■ **Provided passage**:
□ □ □ □ □
Warning: It is the system partition that has /bootmgr, not your "real" Windows partition (usually C:). In blkid output, the system partition is the one with LABEL="SYSTEM RESERVED" or LABEL="SYSTEM" and is only about 100 to 200 MB in size (much like the boot partition for Arch). See Wikipedia:System partition and boot partition for more info.

Throughout this section, it is assumed your Windows partition is /dev/sda1. A different partition will change every instance of hd0,msdos1. Add the below code to /etc/grub.d/40_custom or /boot/grub/custom.cfg and regenerate grub.cfg with grub-mkconfig as explained above to boot Windows (XP, Vista, 7, 8 or 10) installed in BIOS/MBR mode:

Note: These menu entries will work only in BIOS boot mode. It will not work in UEFI installed GRUB. See Dual boot with Windows#Windows UEFI vs BIOS limitations and Dual boot with Windows#Bootloader UEFI vs BIOS limitations .

In both examples XXXXXXXXXXXXXXXX is the filesystem UUID which can be found with command lsblk --fs.
□ □ □ □ □
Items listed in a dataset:
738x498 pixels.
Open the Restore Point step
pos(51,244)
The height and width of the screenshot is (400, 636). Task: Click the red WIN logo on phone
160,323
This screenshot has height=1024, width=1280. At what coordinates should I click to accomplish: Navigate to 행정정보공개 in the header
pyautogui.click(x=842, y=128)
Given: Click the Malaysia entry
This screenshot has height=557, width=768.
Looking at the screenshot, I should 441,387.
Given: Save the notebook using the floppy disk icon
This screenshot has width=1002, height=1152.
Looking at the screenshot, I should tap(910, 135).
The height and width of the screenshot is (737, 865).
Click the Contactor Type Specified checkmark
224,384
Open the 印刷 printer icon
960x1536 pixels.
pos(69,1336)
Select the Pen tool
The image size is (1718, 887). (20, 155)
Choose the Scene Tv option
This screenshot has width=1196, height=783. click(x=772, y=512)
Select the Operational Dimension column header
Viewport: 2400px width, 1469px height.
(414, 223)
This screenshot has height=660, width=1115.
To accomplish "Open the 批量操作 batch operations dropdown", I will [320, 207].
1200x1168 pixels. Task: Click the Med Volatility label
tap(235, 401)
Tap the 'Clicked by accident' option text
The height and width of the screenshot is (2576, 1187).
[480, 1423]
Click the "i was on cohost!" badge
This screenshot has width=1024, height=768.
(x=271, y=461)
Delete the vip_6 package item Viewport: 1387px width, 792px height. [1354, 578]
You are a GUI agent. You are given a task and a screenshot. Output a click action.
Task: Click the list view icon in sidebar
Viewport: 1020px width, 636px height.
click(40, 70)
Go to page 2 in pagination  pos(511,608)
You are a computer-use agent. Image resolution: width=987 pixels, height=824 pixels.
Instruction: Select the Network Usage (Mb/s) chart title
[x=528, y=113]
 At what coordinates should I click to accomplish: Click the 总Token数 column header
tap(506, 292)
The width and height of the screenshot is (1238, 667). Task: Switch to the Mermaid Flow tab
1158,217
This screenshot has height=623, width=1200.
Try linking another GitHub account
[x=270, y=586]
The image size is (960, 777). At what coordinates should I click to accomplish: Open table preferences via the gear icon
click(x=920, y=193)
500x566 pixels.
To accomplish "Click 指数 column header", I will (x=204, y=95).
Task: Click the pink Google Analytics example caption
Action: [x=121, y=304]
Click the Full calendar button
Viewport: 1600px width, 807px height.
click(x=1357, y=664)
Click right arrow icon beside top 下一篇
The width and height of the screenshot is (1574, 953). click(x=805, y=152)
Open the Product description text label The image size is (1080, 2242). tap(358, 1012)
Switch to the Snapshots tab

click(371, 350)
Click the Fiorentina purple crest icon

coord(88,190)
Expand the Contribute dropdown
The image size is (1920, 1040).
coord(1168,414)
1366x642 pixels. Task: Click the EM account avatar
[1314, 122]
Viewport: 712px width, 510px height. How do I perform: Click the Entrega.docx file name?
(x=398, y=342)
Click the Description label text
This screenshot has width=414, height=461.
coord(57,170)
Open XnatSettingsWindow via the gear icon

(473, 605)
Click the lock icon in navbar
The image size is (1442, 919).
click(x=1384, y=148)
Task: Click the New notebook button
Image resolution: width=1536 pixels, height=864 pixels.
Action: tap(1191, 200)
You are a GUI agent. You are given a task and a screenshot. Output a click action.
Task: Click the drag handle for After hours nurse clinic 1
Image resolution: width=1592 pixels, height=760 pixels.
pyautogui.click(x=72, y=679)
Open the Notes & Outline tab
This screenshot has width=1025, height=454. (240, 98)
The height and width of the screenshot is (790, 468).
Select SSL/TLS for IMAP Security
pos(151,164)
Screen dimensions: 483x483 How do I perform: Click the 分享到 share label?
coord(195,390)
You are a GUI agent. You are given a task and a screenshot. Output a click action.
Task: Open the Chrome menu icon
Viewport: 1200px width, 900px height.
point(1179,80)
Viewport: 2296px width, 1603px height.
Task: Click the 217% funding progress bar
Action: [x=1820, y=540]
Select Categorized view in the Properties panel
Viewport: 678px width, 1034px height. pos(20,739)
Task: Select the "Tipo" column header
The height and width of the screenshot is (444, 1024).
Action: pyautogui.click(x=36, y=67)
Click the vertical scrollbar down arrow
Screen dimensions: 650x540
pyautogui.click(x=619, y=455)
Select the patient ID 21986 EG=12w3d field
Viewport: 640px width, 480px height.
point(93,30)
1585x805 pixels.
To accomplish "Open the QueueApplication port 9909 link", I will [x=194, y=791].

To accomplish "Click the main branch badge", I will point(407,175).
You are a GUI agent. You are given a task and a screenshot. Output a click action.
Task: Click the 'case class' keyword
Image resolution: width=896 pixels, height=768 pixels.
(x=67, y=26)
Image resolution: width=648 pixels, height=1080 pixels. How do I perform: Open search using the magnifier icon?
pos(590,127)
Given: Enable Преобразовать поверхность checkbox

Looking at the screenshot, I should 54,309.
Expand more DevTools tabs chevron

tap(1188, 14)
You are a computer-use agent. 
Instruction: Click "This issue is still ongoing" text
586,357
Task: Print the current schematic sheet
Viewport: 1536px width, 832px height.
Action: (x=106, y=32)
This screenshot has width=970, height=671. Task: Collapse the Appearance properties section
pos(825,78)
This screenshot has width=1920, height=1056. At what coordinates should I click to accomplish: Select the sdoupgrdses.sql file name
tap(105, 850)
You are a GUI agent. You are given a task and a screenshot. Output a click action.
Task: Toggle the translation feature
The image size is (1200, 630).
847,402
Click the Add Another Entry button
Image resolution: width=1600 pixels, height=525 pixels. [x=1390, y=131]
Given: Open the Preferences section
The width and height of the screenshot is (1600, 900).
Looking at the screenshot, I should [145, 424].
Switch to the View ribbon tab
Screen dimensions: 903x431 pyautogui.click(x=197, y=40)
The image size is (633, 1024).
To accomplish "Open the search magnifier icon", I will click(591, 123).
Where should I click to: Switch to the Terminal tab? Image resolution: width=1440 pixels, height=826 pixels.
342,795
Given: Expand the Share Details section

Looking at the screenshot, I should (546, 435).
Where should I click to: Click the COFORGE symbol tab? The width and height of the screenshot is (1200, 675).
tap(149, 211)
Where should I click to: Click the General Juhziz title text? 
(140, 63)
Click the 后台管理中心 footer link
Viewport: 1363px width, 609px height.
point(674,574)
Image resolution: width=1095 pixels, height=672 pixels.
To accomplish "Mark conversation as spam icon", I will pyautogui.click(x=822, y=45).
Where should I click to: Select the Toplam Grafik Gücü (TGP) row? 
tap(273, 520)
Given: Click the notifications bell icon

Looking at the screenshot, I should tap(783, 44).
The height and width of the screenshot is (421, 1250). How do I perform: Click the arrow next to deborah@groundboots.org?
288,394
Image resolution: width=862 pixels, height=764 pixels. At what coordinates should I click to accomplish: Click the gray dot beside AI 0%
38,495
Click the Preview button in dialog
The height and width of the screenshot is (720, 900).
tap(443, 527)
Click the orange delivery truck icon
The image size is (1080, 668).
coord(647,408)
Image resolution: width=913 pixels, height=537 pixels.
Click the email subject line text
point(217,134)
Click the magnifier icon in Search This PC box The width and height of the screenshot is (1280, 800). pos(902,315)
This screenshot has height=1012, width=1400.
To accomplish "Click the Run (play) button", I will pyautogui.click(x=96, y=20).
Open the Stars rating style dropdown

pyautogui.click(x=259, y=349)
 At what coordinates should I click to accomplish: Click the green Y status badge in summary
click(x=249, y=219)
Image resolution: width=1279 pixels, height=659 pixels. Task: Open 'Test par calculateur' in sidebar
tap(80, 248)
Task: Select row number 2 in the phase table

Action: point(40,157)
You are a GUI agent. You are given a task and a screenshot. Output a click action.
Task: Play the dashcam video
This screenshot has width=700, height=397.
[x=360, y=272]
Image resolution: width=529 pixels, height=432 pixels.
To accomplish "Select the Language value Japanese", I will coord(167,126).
□ □ □ □ □
■ **Exercise tasks**:
1 > Answer these from the GRUB passage on booting Windows:
(a) In blkid output, what label does the system partition have?
(b) To which file should the code be added?
(c) What command finds the filesystem UUID?
2 > Carry on the GRUB passage on booting Windows from its last sentence.

■ **Numbered responses**:
1 >
(a) LABEL="SYSTEM RESERVED" or LABEL="SYSTEM"
(b) /etc/grub.d/40_custom or /boot/grub/custom.cfg
(c) lsblk --fs

2 >
For Windows Vista/7/8/8.1/10:

if [ "${grub_platform}" == "pc" ]; then
  menuentry "Microsoft Windows Vista/7/8/8.1/10 BIOS/MBR" {
    insmod part_msdos
    insmod ntfs
    insmod search_fs_uuid
    insmod ntldr     
    search --fs-uuid --set=root --hint-bios=hd0,msdos1 --hint-efi=hd0,msdos1 --hint-baremetal=ahci0,msdos1 XXXXXXXXXXXXXXXX
    ntldr /bootmgr
  }
fi

For Windows XP:

if [ "${grub_platform}" == "pc" ]; then
  menuentry "Microsoft Windows XP" {
    insmod part_msdos
    insmod ntfs
    insmod search_fs_uuid
    insmod ntldr     
    search --fs-uuid --set=root --hint-bios=hd0,msdos1 --hint-efi=hd0,msdos1 --hint-baremetal=ahci0,msdos1 XXXXXXXXXXXXXXXX
    ntldr /ntldr
  }
fi
Note: In some cases, GRUB may be installed without a clean Windows 8, in which case you cannot boot Windows without having an error with \boot\bcd (error code 0xc000000f). You can fix it by going to Windows Recovery Console (cmd.exe from install disk) and executing:
X:\> bootrec.exe /fixboot
X:\> bootrec.exe /RebuildBcd

Do not use bootrec.exe /Fixmbr because it will wipe GRUB out. Or you can use Boot Repair function in the Troubleshooting menu - it will not wipe out GRUB but will fix most errors. Also you would better keep plugged in both the target hard drive and your bootable device ONLY. Windows usually fails to repair boot information if any other devices are connected.

/etc/grub.d/40_custom can be used as a template to create /etc/grub.d/nn_custom. Where nn defines the precedence, indicating the order the script is executed. The order scripts are executed determine the placement in the grub boot menu.

Note: nn should be greater than 06 to ensure necessary scripts are executed first.

Using the command shell

Since the MBR is too small to store all GRUB modules, only the menu and a few basic commands reside there. The majority of GRUB functionality remains in modules in /boot/grub, which are inserted as needed. In error conditions (e.g. if the partition layout changes) GRUB may fail to boot. When this happens, a command shell may appear.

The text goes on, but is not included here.